Reason I bring this up, yesterday I got to sit in on a joint meeting of the middle school and high school math departments, one of the first such meetings that has occurred at my school in many a moon. Todd and Will, the respective department chairs, had asked the teachers to read in advance a packet of articles relating to math pedagogy, and had arranged to have the 30 or so teachers divide up into groups, one group for each of the topics that the articles had covered. My group turned out to be the group discussing calculators, and it wound up being a very interesting discussion. The original focus of the discussion had to do with the reality that while middle school students are at this point in time allowed, even encouraged, to use calculators for routine arithmetic operations, students in at least some of the grade nine classes are forbidden to do so.

I haven't spent a lot of time (any time, actually) researching the arguments of the pro- and anti-calculator factions in education or tracking the history of the debate, which has of course been around ever since calculators became ubiquitous and cheap. But I get the gist of the conflict, and got a quick review of the core positions as the discussion unfolded. The anticalcs argue that use of the calculator gives kids an excuse never to learn the basic computational skills without which one will never truly understand, much less master, mathematical thinking. The procalcs argue that there are many very bright kids who are good mathematical thinkers who for organic or developmental reasons struggle with arithmetical operations, so that use of the calculator actually frees them up to go further and deeper at the conceptual level than they ever would be able to if they were forced to do the (likely to be faulty) arithmetic on their own. Out of the instance of the freshman program, larger questions emerged. What is the logic of allowing, or forbidding, calculators in the first place? Should there perhaps be a consistent schoolwide (K-12) policy or position statement that says when and why we are going to ask, or forbid, the students to use calculators? What are the mathematical non-negotiables? Are there some operational procedures — the derivation of square roots, for example —that the invention of the calculator has made irrelevant or unnecessary for students to learn? Is long division one of those operations? Multiplication? Addition? Where do you draw the line?

[Provided data]:
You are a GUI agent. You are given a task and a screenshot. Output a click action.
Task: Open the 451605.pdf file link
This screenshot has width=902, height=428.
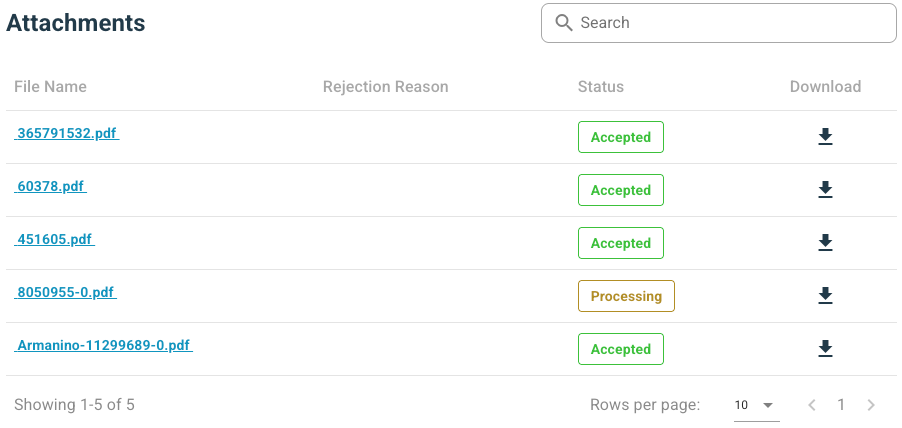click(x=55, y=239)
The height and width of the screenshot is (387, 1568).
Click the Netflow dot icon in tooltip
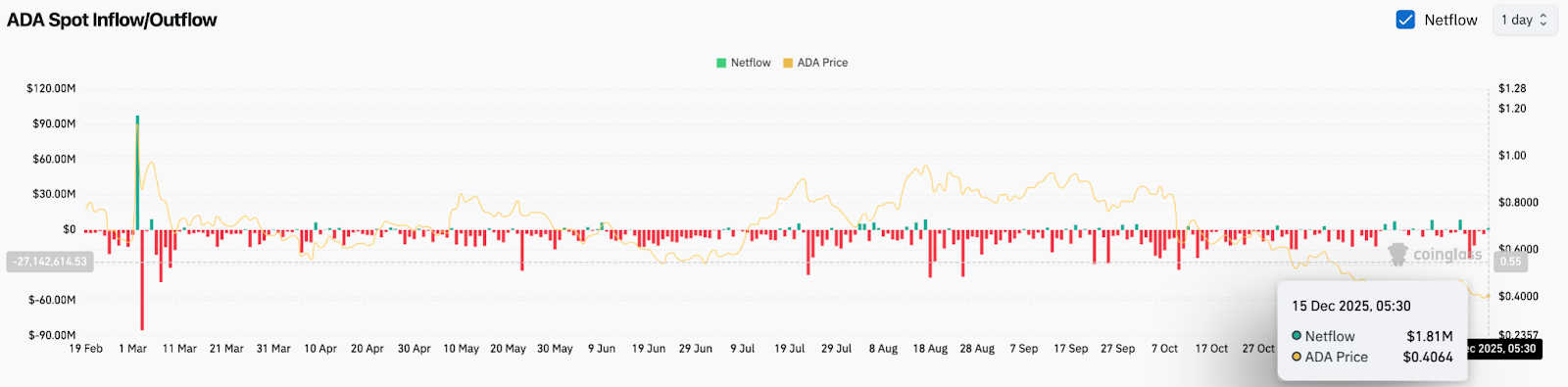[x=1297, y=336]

---

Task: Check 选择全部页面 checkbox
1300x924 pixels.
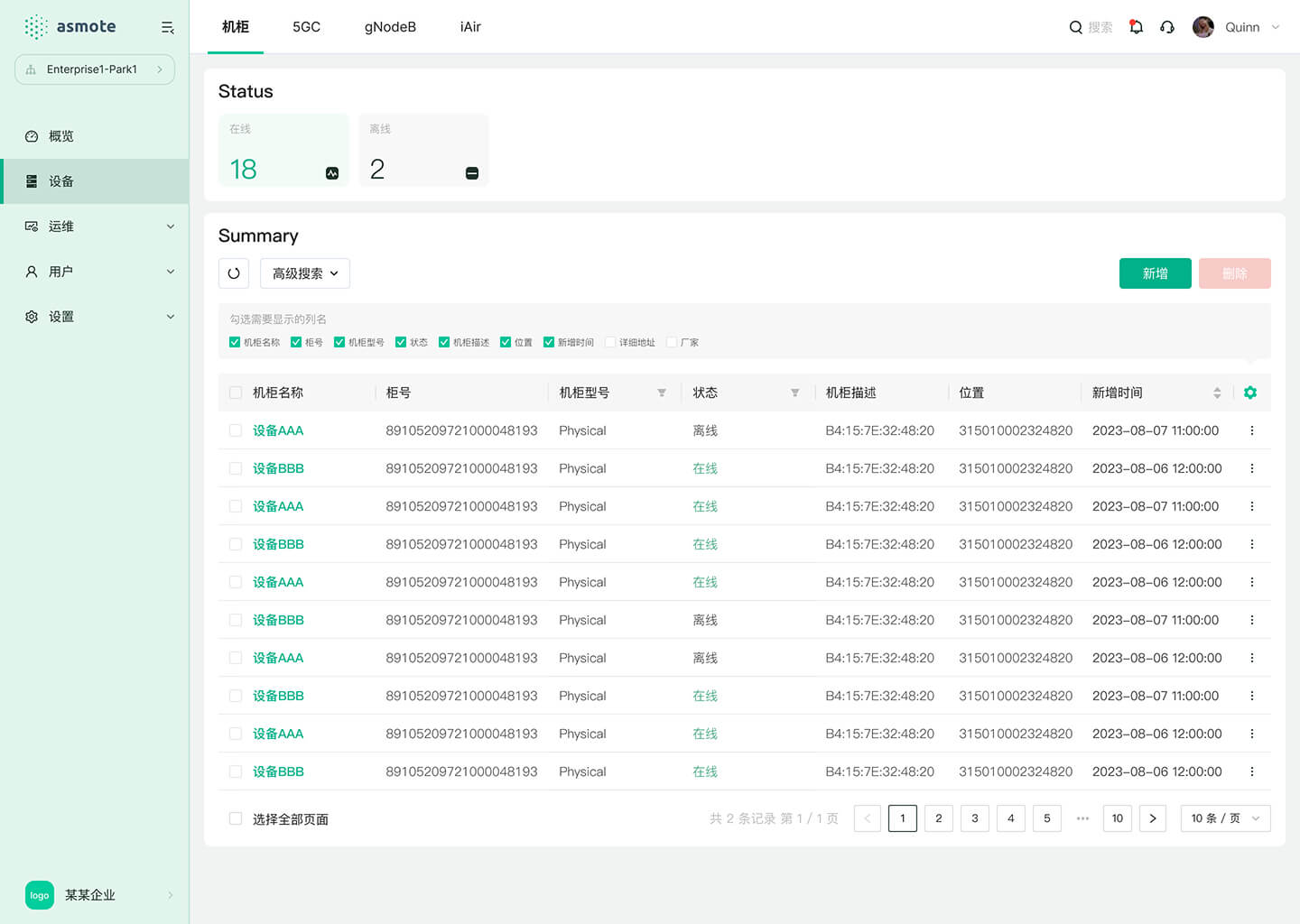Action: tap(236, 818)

[Tasks for this exercise]:
A. In the text about calculators in math classes, which students are forbidden to use calculators for routine arithmetic?
B. Using the text about calculators in math classes, decide whether each statement agrees with it, answering yes or no and quoting the deciding words: (i) The meeting brought together the middle school and high school math departments. (ii) The writer has spent considerable time researching the history of the calculator debate. (iii) The teachers were divided into groups according to grade level.
C. Carry on the text about calculators in math classes with new sentences that pick up after its last question.

[Answers for the tasks]:
A. Students in at least some of the grade nine classes.

B.
(i) Yes: "a joint meeting of the middle school and high school math departments"
(ii) No: "I haven't spent a lot of time (any time, actually) researching the arguments of the pro- and anti-calculator factions in education or tracking the history of the debate"
(iii) No: "one group for each of the topics that the articles had covered"

C.
From there we bumped up to the next larger frame of reference: laptops. We are well on our way to the implementation of a One-to-One laptop program in grades 4-12 (as of this moment, only grades 11 and 12 remain technologically unenhanced.) Laptops have not only multifunction calcuators of various kinds wired in, they have very sophisticated mathematical modelling programs as well, like the one that one of our physics teachers used on the opening chapel ceremony, which was built around a theme of "hearts beating as one," to give a scientific demonstration of a drum head doing a complex series of simultaneous vibrations. The concept came across very clearly, despite the fact that there was perhaps no one in the audience, with the possible exception of the teacher himself, who could have done the math necessary to produce the demonstration onscreen. So when kids walk into the math room, do we tell them to check their laptops at the door? Do we define certain types of activities or lessons or assessments as being laptop-friendly or laptop-hostile? Bottom line, is telling math students they can't use calculators any more or less reasonable than telling English students they can't use word processors? Spellcheckers? Dictionaries? When is a tool a tool, and when is a tool a crutch? Answers may vary.